CA DOUAI (1re ch.), 7 novembre 1994
CERCLAB - DOCUMENT N° 1692
CA DOUAI (1re ch.), 7 novembre 1994 : RG n° 93/10237
Extrait : « Attendu que parmi les 18 contrats versés aux débats par l'association Actes, un seul a fait l'objet d'une signature de Madame X. en dessous de la clause par laquelle ladite association décline toute responsabilité, (contrat Monsieur Z. du 18 mai 1989) ; que pour les 17 autres Madame X. ne saurait se trouver engagée par une clause qu'elle n'a nullement approuvée ; qu'en tout état de cause et notamment pour le 18ème contrat en date du 18 mai 1989, une telle clause qui exonère de toute responsabilité le professionnel de la mise à disposition de salariés en vue de faire effectuer par ceux-ci des prestations de service face au consommateur profane qu'est Madame X. doit être déclarée abusive au sens de la loi du 10 janvier 1978 ; qu'en effet une telle clause que l'utilisateur des services que doivent rendre les salariés de l'association ne peut en rien négocier et qui le laisse sans aucun recours contre cette association traduit un déséquilibre entre les droits et obligations des parties et doit être déclarée nulle ».
COUR D’APPEL DE DOUAI
PREMIÈRE CHAMBRE
ARRÊT DU 7 NOVEMBRE 1994
ÉLÉMENTS D’IDENTIFICATION DE LA DÉCISION (N.B. : mention ne figurant pas sur l’original)
R.G. n° 93/10237.
APPELANTE :
Madame X.
née le […], [adresse actuelle], AIDE JURIDICTIONNELLE TOTALE du […] BAJ N° […]. Représentée par Maîtres CONGOS VANDENDAELE Avoués. Assistée de Maître CHAUDON avocat au barreau de Douai
INTIMÉE ET APPELANTE INCIDENTE :
L'ASSOCIATION ACTES
dont le siège est […], représentée par SES DIRIGEANTS LEGAUX. Représentée par Maîtres MASUREL-THERY Avoués associés. Assistée de la SCP MEIGNIE avocat au barreau de Douai
COMPOSITION DE LA COUR LORS DU DÉLIBÉRÉ :
Monsieur THOUATI, président de chambre, président ; Madame DAGNEAUX, conseiller Monsieur MERICQ, conseiller.
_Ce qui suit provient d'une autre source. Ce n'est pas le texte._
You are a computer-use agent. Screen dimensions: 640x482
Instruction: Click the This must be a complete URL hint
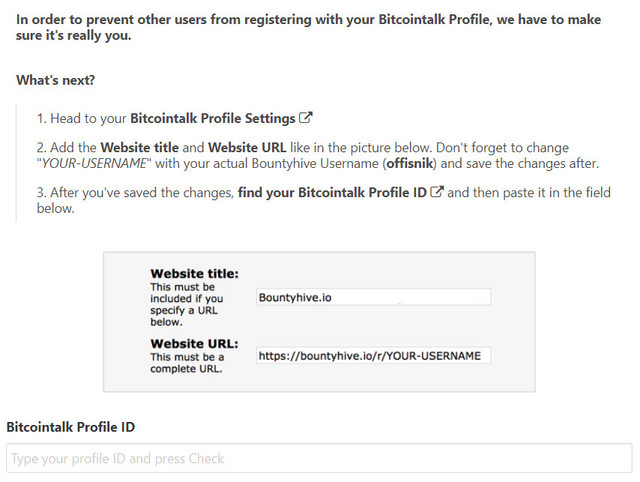(187, 363)
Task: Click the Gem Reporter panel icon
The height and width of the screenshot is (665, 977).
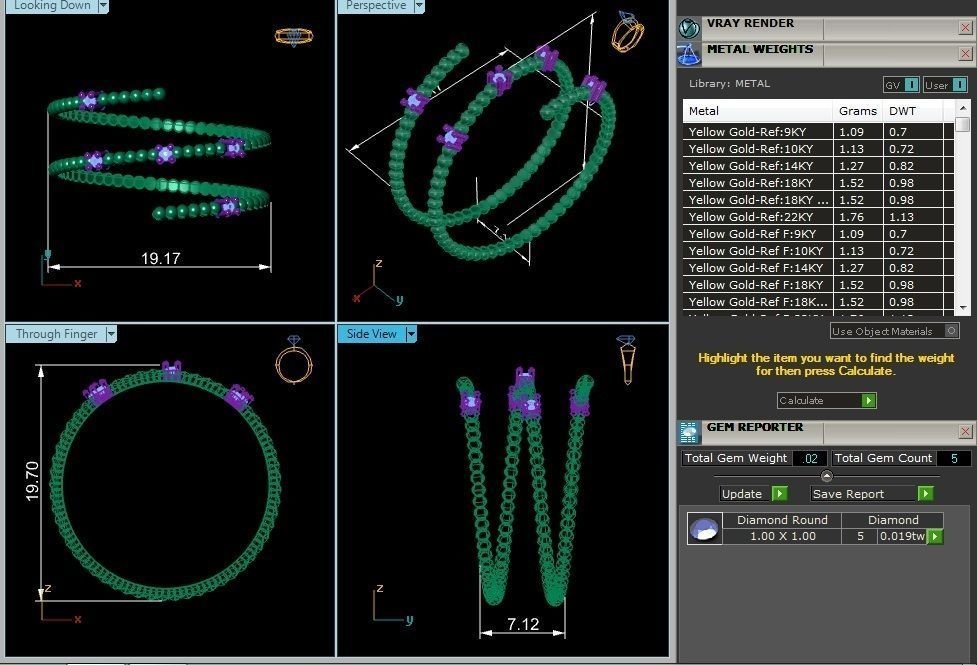Action: coord(689,432)
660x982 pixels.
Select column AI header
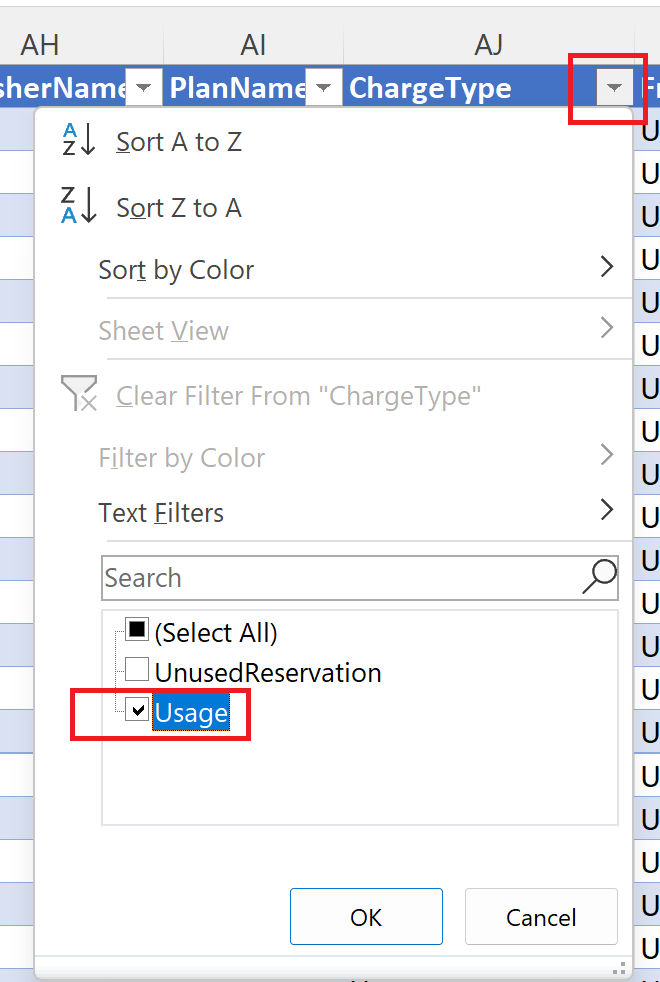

GREFFIER : Madame LECLERCQ
DÉBATS à l'audience publique du TREIZE SEPTEMBRE MIL NEUF CENT QUATRE VINGT QUATORZE. Mme DAGNEAUX magistrat chargé du rapport, a entendu les conseils des parties. Ceux-ci ne s'y étant pas opposés, il en a rendu compte à la cour dans son délibéré (Article 786 du NCPC). [minute page 2]
DÉLIBÉRÉ : le prononcé de l'arrêt a été renvoyé, pour plus ample délibéré, successivement au 24 octobre 1994 et au 7 novembre 1994.
ARRÊT CONTRADICTOIRE, prononcé à l'audience publique du SEPT NOVEMBRE MIL NEUF CENT QUATRE VINGT QUATORZE, par Monsieur THOUATI, président qui a signé la minute avec Madame LECLERCQ, greffier.
EXPOSÉ DU LITIGE (N.B. : mention ne figurant pas sur l’original)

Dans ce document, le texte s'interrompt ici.